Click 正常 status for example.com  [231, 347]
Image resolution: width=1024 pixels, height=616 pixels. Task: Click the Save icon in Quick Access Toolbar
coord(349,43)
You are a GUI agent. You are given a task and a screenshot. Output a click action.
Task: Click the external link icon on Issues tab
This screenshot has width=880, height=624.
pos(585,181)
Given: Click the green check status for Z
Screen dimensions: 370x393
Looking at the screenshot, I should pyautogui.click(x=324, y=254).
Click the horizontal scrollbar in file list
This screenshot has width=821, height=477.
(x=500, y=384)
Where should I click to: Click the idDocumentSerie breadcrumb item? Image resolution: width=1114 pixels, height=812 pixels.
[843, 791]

* * *

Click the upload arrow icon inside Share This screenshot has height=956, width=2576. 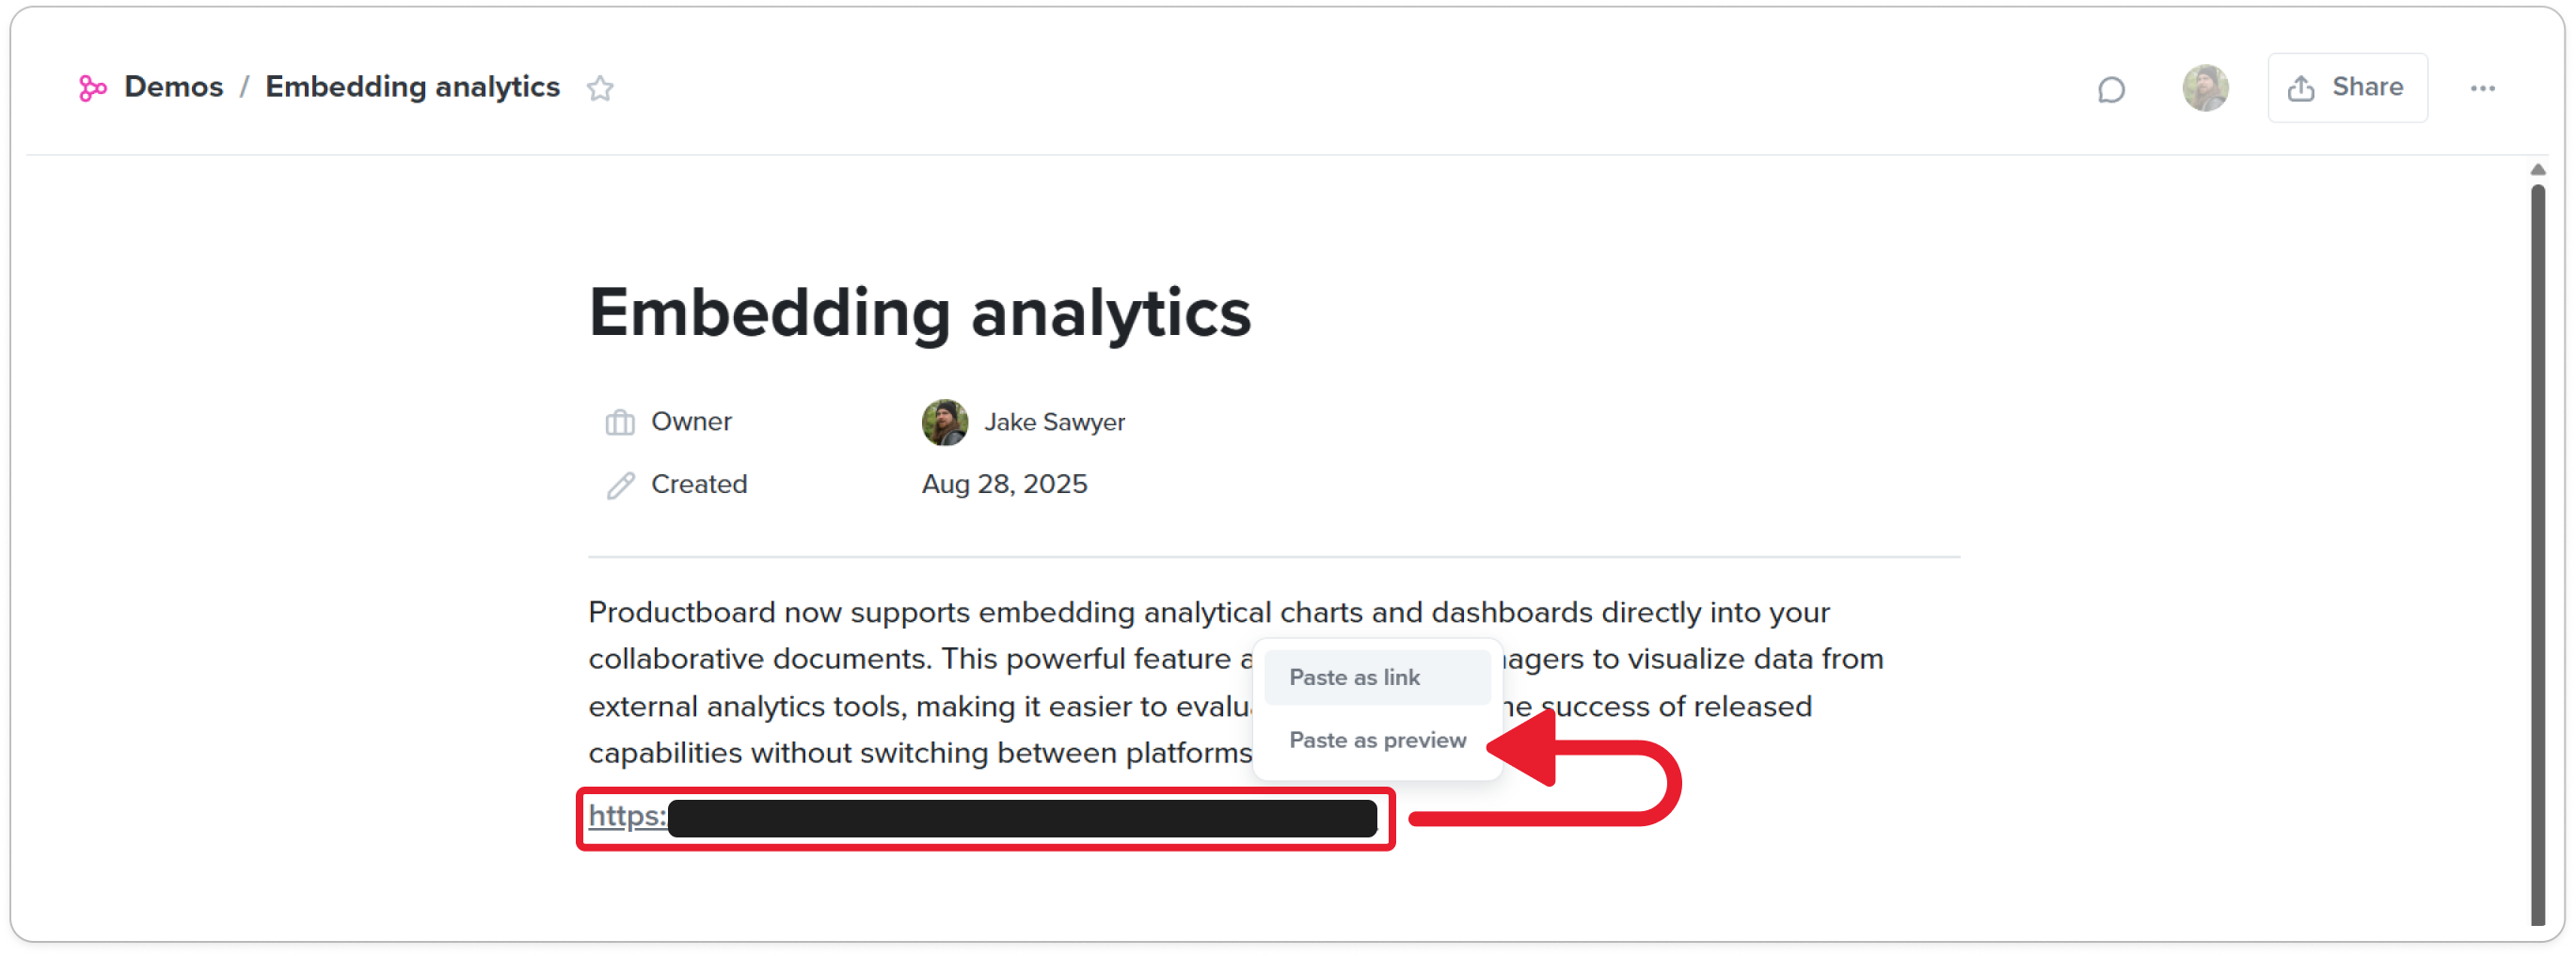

Exercise aim:
All lines with the word "status" need to be copied from the data above.

Your solution:
Click 正常 status for example.com  [231, 347]
Given: Click the green check status for Z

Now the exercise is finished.